Филипп прошелся по комнате, сделал несколько нервных, бесполезных движений, став спиной к гостье, унял свое возмущение. И едко бросил через плечо:
– Вы полагаете, могут убить только вашего брата?
– Мы оба понимаем, Валечка забывчивый, неприспособленный. Ему туда никак нельзя. Он и дня там не продержится. Прошу вас отказаться в его пользу, вернее, просто не претендовать.
– Отчего же именно я должен отказываться? Я не хочу думать о неприятном. Я первым пришел на «Гном-Рон», потом уж Петров через протекцию профессора. К тому же с паспортом история долгая и я должен себя держать в безопасности.
– Стало быть, не откажетесь? И даже во имя дружбы? Во имя… нашей дружбы?..

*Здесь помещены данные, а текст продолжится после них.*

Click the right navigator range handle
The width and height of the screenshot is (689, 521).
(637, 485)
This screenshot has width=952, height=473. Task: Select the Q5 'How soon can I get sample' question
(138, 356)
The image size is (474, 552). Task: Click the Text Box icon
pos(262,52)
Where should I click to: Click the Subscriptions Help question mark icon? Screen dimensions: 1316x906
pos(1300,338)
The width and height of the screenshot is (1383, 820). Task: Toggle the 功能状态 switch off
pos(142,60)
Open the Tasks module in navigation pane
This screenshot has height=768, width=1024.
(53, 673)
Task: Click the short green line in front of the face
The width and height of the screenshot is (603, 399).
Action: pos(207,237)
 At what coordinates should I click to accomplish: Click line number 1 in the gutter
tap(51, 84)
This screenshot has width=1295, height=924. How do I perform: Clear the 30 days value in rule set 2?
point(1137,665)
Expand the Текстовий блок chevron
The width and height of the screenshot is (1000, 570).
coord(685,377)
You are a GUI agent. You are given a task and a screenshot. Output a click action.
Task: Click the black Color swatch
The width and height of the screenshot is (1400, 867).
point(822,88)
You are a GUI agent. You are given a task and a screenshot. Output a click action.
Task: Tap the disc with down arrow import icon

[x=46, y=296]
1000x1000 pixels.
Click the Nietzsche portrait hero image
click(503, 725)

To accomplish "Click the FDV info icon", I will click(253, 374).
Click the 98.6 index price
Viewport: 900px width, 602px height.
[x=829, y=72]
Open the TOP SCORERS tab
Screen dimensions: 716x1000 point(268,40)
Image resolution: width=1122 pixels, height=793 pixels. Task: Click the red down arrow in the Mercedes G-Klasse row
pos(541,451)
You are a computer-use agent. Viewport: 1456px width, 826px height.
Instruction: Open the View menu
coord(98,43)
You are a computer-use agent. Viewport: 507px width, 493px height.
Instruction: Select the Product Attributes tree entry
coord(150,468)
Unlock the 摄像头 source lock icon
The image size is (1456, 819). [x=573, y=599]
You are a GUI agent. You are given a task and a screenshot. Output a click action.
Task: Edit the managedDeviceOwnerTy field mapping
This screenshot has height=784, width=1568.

Филипп скомкал прорывавшийся смех. Сейчас она о порядочности и достоинстве заговорит. А ведь можно наобещать ей всего, что она ждет, и кое-что весомое потребовать взамен. Но есть одно обстоятельство, оно там за ширмой, и податливость пылкой барышни никак не кстати. Однако отчего же не проверить. Он приблизился вплотную к вставшей с банкетки гостье и заговорщицки прошептал, как герой в фильме:
– Я мог бы подумать… похлопотать о нем… мог бы пожертвовать собой… Но при одном условии. Оставайтесь сегодня у меня. И будете приходить ко мне каждые три дня. Думаю, жизнь брата того стоит?
Выпукло-острое сердце ароматничка между ними больно упиралось в грудь обоим. Сейчас героиня фильмы должна пасть ему в объятья с громким вдохом или потерять сознание, думал он. Но вместо того получил сильный толчок кулачками под ключицы. Женя подумала, хорошо, не докатилась до пошлой пощечины. Сняла цепочку с себя, опустила ароматник в малахитовую шкатулку на столе и обернулась на обескураженного хозяина.
– Вы, должно быть, думаете, как легко я досталась там у грота Аю-Даг? Но так случается, если женщина все решила за себя. Мне ваш образ юного десятника, полного возвышенных планов, казался самым выигрышным рядом с молчуном-Тулубьевым и прожектером-братом. Я видела в вашей благородной внешности образ человека, способного на большой поступок. Но увы, обозналась. Воздержусь от моралите. Прошу меня более не беспокоить.
Женя спешным шагом вышла, в потемках коридора натолкнулась на замершую у стены мать Филиппа в платке крест-накрест. Вдогонку неслось злое:
– Там все решено. Напрасно унижались. Я взял место. Зося мне помогла.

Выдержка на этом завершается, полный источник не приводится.